Thursday, September 23, 2010

A cry of desperation

"All that is necessary for the triumph of evil is that good men do nothing."
And yet I feel that is exactly what I do...nothing.
Being back from Peru I have had to face my faults and my shortcomings and it has not be easy. Living for the flesh is not wise. And being selfish takes a toll on a person's soul. God so desires a relationship with His people and all I do is run from that. Not because I do not want a relationship with Him but because of my own insecurities and shames that I feel as though I cannot cry out to Him.

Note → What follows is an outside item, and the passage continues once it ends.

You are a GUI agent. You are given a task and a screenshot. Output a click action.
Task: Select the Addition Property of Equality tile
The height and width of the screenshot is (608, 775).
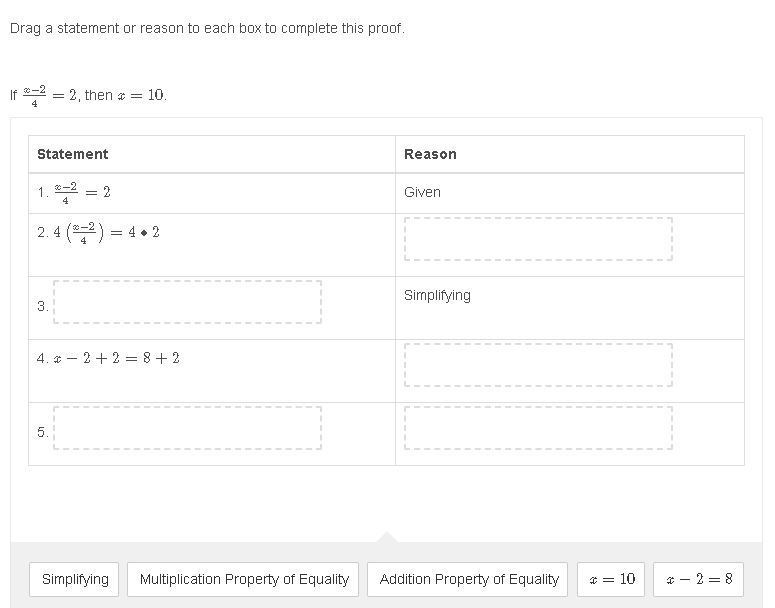point(469,579)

All lies from the enemy because in my heart I know that God has forgiven, He has redeemed me, and He has forgotten my past. Even as a new day comes and I make a mistake and ask His forgiveness, the slate is wiped clean.
So I need not worry of my imperfections, and yet they are engraved upon my soul and suffocating me.
I walk a free daughter in Christ and yet I brand myself.
I am my own weakness, my very own critic.
And it rolls over into every aspect of my life.
I long to serve and yet I take.
I long to love and yet I despise.
I long to care and yet I wallow in my pains.
I don't do what I want to do and I do what I don't want to do.
My God, my God please forgive me. I know I am unworthy but by the blood of Jesus I am set free, I am forgiven, I am redeemed.
By His grace, I am made new.
It is I that must make the decisions to walk in that newness, to live that life, to serve with a heart of gladness.
God help me. I know You have given me the strength I need to do the things You ask of me, so Lord, please help me.